* start Source text *

From soft power to political warfare
Many countries use international TV channels as an instrument of soft power. So why is RT not simply a Russian CNN? On the rise and fall of the self-styled scourge of The West.
During Vladimir Putin’s first presidential term, the Kremlin elites became concerned about Russia’s image abroad, especially in the West. Stereotypes depicting Russia as a cold country full of drunken bears with balalaikas were one thing. Quite another was the damage to Russia’s international reputation caused by the massive human rights violations committed by government forces during the most active phase of the Second Chechen War.
International television was (and often still is) considered to be one of the most important tools to influence a nation’s image abroad. Mikhail Lesin, Russia’s Minister of Press, Broadcasting and Mass Communications from 1999 to 2004, reportedly promoted the idea of creating a Russian international TV channel as early as 2001. Presumably disgruntled by criticism of freedom of speech in Russia during a recent trip to America, Lesin said: ‘I’ve long ago stopped being ashamed of the word “propaganda” … We need to propagandise Russia in the international market, its positive side, or we’ll look like bears in their eyes, wandering the streets growling’.1 Lesin’s plan involved ‘a large-scale campaign in the US featuring a series of social ads about Russia’. Promising to spare no expense, he said that financial backing of the project would come both from the state budget and private businesses, which were not indifferent to Russia’s image in the West.2
At that time, the Kremlin elites were busy putting the remaining major domestic TV channels under state control. Moreover, Lesin’s idea was technically difficult to implement, as Russia lacked necessary resources for developing big TV projects from scratch. The state-owned All-Russia State Television and Radio Broadcasting Company started working on the first Russian-language 24/7 news TV channel (Vesti, unofficially nicknamed ‘Russian CNN’) in 2003, but it first broadcasted only in 2007.3
In 2004, however, Moscow took a more active stance in promoting Russian foreign policy positions abroad. That year, the Kremlin established the Valdai International Discussion Club, meetings that were aimed at establishing direct communication between Kremlin officials, including Putin himself, and foreign influencers – journalists, academics, experts, think-tankers, etc. Russian operatives often used Valdai as a recruitment venue aiming to bring as many foreign (especially western) influencers over to the Kremlin side as possible.
Especially after the Ukrainian ‘Orange revolution’, which Moscow perceived as a western-instigated threat to Russia’s influence in the post-Soviet space, Moscow felt that it needed to step up its outreach to international audiences. That seemed to be a perfect time to return to Lesin’s idea of an international TV channel. Lesin, who was then an advisor to Putin, teamed up with the Kremlin Press Secretary Alexey Gromov, and developed the idea of the Russia Today TV channel.

* end Source text *

| Written task A |
Reproduce everything in the text about RT's origins from "Especially after the" down to "Today TV channel.".
| Written task B |
Answer from the text about RT's origins:
(i) During which years was Mikhail Lesin Russia's Minister of Press, Broadcasting and Mass Communications?
(ii) In what year did Vesti first broadcast?
(iii) What did the Kremlin establish in 2004 to bring its officials into direct contact with foreign influencers?
Rely only on the text about RT's origins.

* start Supplied information *

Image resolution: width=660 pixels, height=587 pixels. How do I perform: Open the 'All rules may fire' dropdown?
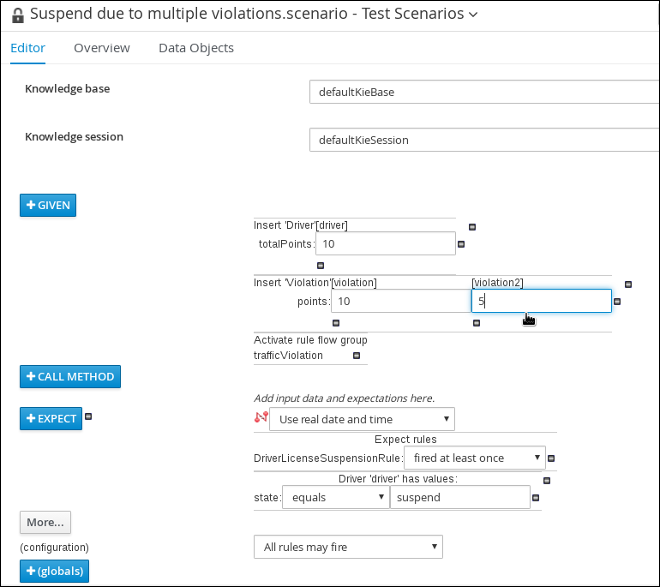348,547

* end Supplied information *

| Written answer A |
Especially after the Ukrainian ‘Orange revolution’, which Moscow perceived as a western-instigated threat to Russia’s influence in the post-Soviet space, Moscow felt that it needed to step up its outreach to international audiences. That seemed to be a perfect time to return to Lesin’s idea of an international TV channel. Lesin, who was then an advisor to Putin, teamed up with the Kremlin Press Secretary Alexey Gromov, and developed the idea of the Russia Today TV channel.

| Written answer B |
(i) From 1999 to 2004.
(ii) 2007.
(iii) The Valdai International Discussion Club.